We have all read the basics of shorting stocks and how these funds took short positions in AMC. We have also heard about APES who hold AMC need to hold their positions and maybe acquire more as the retail investors push the price higher and higher. But what can the hedge funds do to disrupt or destroy our potential profits in AMC? Trading halts are temporary and will not impact the stock’s trajectory – it may scare a few newbies, but that is all. The funds can sell AMC shares that the really own in order to drive down the price – but that is also temporary and given the numbers of retail investors who continue to buy, that also should not be successful in the longer term. So what other moves can the hedge funds do to disrupt the short squeeze and a rapid increase in share value?
The hedge funds do not stand alone. There are a lot of very rich and connected individuals and businesses that are tied in with them. Their illegal activity (and yes, this kind of shorting is illegal) has been making a lot of money for these people for a long time. So expect to continue to see crazy amounts of money thrown at keeping the price down at strategic points.
And expect the media stories to get worse. We’ve already seen over the past few years how the media doesn’t really have much care about the truth in stories but rather tells the story as they see. Even if you didn’t see this earlier it only takes an Ape a short time to look at how all the major outlets are talking about what’s going on now. Not one single “real news” has done a story about the illegal shorting and they probably never will. We will always be sold off as a bunch of dumb money people throwing stimulus checks at a meme.
You’ll also see increased bot and plant activity in forums, reddit, comment sections, FB groups, etc. and, whenever they can, full on censorship and disruption of those. Again, this has been happening outside the stock community for the last few years and we are seeing it here now too. Just the fact that a channel like Matt’s gets labeled as “Harmful and Dangerous” and shut down while “real” financial advisors continue to hum along happy was a wake up call for people that were doubting this.
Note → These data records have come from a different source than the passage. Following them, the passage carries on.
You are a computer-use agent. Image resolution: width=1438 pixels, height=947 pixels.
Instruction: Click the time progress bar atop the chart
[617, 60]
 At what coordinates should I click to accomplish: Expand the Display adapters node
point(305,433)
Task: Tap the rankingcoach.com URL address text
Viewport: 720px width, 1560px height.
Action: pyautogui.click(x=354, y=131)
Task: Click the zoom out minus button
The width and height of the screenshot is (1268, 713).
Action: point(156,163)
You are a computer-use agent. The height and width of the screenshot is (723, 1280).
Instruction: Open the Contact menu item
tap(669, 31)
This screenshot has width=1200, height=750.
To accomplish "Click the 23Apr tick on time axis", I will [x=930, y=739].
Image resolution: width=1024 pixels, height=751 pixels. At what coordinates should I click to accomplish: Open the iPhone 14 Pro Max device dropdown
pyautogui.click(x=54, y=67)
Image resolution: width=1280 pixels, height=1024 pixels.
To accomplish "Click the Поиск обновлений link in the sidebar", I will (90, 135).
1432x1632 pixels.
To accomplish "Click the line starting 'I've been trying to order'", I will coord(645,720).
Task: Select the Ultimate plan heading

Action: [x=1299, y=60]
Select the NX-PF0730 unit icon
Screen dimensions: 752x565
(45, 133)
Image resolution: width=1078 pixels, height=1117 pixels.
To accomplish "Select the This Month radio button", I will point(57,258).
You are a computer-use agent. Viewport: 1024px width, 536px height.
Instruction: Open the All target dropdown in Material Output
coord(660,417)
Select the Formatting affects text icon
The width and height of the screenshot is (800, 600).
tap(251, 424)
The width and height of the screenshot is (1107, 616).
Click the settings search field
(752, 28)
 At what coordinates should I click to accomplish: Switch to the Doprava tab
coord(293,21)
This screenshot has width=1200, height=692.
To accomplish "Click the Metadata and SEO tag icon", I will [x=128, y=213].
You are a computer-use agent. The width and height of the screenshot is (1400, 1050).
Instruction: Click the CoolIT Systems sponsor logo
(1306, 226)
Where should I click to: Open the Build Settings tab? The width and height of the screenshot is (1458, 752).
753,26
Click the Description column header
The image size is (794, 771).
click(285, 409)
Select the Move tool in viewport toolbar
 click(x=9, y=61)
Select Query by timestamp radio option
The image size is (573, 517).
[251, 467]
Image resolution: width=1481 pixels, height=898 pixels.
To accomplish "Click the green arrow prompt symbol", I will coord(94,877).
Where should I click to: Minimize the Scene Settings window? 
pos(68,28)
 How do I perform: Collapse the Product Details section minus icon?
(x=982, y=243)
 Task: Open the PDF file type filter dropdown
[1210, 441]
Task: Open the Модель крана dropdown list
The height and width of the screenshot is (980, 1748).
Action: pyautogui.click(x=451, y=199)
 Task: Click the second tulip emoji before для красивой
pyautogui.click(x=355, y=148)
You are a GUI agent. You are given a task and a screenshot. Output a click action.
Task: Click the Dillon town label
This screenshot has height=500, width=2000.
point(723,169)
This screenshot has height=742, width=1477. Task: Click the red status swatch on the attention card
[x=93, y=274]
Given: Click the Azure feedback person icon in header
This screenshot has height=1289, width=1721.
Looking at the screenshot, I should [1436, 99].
The GME run up really only stopped because Robin Hood and a couple other brokers pulled the plug. This was not the same as a normal market halt. This was blatant manipulation. A very large percentage of retail investors were using RH and they had built themselves up as the broker of the people. Obviously they were not. I would be shocked if any broker pulled this again but that doesn’t mean something else may happen at this tier.
So continuing to throw money to stub the growth and continuing the psychological efforts are the minimum we can expect. It can get a lot more shady from there.